What to do: In the listing below, find every line containing "agent" and copy it out.

----- The data

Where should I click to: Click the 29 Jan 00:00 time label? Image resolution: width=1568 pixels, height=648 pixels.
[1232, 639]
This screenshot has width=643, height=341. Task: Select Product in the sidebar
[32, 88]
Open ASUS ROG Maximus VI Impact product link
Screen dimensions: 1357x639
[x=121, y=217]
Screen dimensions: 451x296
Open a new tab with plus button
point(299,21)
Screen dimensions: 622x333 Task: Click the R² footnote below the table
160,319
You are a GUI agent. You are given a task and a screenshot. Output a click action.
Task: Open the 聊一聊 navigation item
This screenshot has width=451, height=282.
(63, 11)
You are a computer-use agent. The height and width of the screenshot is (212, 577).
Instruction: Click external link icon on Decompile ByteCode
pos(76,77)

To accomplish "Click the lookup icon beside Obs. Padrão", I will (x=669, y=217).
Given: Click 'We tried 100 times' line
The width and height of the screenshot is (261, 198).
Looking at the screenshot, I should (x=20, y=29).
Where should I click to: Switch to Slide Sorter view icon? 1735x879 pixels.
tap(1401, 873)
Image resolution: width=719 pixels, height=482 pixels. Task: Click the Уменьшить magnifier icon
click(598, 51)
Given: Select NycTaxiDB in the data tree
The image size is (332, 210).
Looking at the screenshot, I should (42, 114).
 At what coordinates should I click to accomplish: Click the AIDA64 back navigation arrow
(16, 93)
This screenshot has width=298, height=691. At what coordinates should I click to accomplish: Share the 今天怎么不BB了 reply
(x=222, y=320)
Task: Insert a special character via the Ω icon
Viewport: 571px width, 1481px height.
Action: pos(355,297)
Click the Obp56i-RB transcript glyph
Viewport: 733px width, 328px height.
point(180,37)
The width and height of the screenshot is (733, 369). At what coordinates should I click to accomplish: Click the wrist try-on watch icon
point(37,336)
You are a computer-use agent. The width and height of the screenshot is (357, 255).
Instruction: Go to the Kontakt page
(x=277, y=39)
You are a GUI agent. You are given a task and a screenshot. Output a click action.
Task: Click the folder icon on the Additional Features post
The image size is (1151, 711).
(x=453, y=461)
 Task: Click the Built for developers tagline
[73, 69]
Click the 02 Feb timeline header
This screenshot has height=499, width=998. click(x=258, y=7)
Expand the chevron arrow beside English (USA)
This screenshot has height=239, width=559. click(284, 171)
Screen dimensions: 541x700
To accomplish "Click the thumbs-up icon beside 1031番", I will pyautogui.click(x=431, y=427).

----------

Exercise output:
You are a GUI agent. You are given a task and a screenshot. Output a click action.
You are a computer-use agent. The height and width of the screenshot is (212, 577).
You are a computer-use agent. The width and height of the screenshot is (357, 255).
You are a GUI agent. You are given a task and a screenshot. Output a click action.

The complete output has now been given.